Direction :: Lay out as a numbered list the lines of the listing starting at the line that contains "640x516 pixels. Task: Click" and ending at the end of the listing, leaving out blank lines.

Items from a data source:
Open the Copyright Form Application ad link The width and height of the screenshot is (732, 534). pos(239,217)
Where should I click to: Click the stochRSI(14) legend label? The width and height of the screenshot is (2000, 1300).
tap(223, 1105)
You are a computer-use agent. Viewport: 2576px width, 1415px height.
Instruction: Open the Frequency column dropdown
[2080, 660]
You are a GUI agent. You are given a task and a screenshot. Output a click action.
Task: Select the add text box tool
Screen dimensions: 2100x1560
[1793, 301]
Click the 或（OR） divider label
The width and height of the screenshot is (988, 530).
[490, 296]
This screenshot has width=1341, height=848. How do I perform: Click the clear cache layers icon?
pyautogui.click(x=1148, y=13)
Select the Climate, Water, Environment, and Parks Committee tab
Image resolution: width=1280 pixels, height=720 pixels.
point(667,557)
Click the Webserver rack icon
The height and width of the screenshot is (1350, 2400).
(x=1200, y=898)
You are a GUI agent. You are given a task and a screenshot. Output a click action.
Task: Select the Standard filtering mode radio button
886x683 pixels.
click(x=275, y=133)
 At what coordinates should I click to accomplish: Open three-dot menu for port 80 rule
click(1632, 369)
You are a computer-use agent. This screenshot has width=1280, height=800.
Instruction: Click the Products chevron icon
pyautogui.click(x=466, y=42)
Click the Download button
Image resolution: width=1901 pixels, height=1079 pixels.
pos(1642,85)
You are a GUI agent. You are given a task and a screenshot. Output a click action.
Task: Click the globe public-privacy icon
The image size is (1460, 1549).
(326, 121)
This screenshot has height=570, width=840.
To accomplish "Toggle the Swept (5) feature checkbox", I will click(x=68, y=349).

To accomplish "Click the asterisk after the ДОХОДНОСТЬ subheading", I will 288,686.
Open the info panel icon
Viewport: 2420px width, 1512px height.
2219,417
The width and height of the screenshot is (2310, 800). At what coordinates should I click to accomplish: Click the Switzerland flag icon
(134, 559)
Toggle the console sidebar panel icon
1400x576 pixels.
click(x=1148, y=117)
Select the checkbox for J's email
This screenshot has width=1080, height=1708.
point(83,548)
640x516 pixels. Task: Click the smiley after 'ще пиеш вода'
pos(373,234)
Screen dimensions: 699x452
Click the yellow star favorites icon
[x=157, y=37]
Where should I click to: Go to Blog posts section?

Answer for this exercise ::
1. 640x516 pixels. Task: Click the smiley after 'ще пиеш вода'
2. pos(373,234)
3. Screen dimensions: 699x452
4. Click the yellow star favorites icon
5. [x=157, y=37]
6. Where should I click to: Go to Blog posts section?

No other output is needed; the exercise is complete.